▶ _原文_:
::::::

コロナの時代はこの世の中に何をもたらしたのか。施策や新しい生活様式など様々な側面が取りざたされているが、その騒擾を突き抜けて人心の底に横たわるのは、不安ではないだろうか。
何かつかみどころがなく説明のつかない不安が、誰もの心に沈殿してしまった。
その正体がわからないことが不安なのか、逆に情報過多が、混信して何も映らないテレビのホワイトノイズのような不安を生み出してしまったのか。

東日本大震災の時、原発事故の被災者のつぶやきが今も記憶に残っている。
「国は安全だというが、私たちは安心できない」

「安全」はデータの指し示す基準であっても、「安心」は、そこに暮らす人々の実感でしか成立しない。安心は文字通り人の心の状態だから、安全は安心のひとつのてがかりであっても保証にはならない。

::::::

▶ _演習データ_:

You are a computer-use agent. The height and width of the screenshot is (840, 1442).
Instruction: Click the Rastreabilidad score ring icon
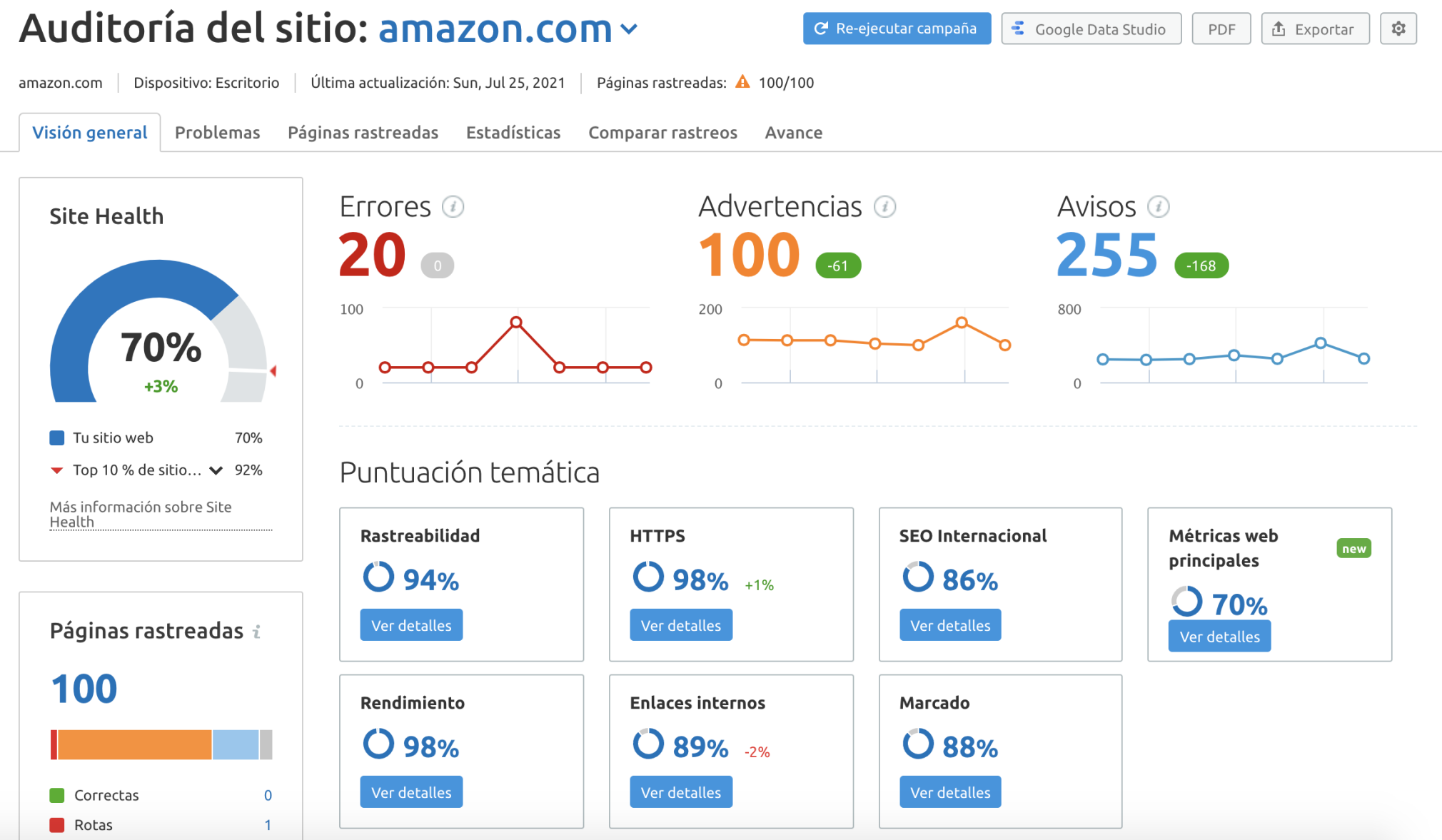[x=378, y=577]
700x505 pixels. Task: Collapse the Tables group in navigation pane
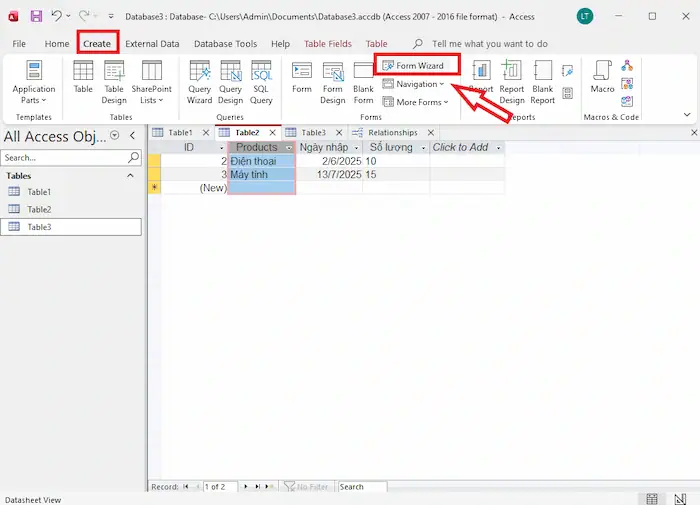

::::::

▶ _課題内容_: 不安と安心について述べた原文を、全文一字も変えずに出力してください。 このリストは使用しません。

▶ _回答_:
コロナの時代はこの世の中に何をもたらしたのか。施策や新しい生活様式など様々な側面が取りざたされているが、その騒擾を突き抜けて人心の底に横たわるのは、不安ではないだろうか。
何かつかみどころがなく説明のつかない不安が、誰もの心に沈殿してしまった。
その正体がわからないことが不安なのか、逆に情報過多が、混信して何も映らないテレビのホワイトノイズのような不安を生み出してしまったのか。

東日本大震災の時、原発事故の被災者のつぶやきが今も記憶に残っている。
「国は安全だというが、私たちは安心できない」

「安全」はデータの指し示す基準であっても、「安心」は、そこに暮らす人々の実感でしか成立しない。安心は文字通り人の心の状態だから、安全は安心のひとつのてがかりであっても保証にはならない。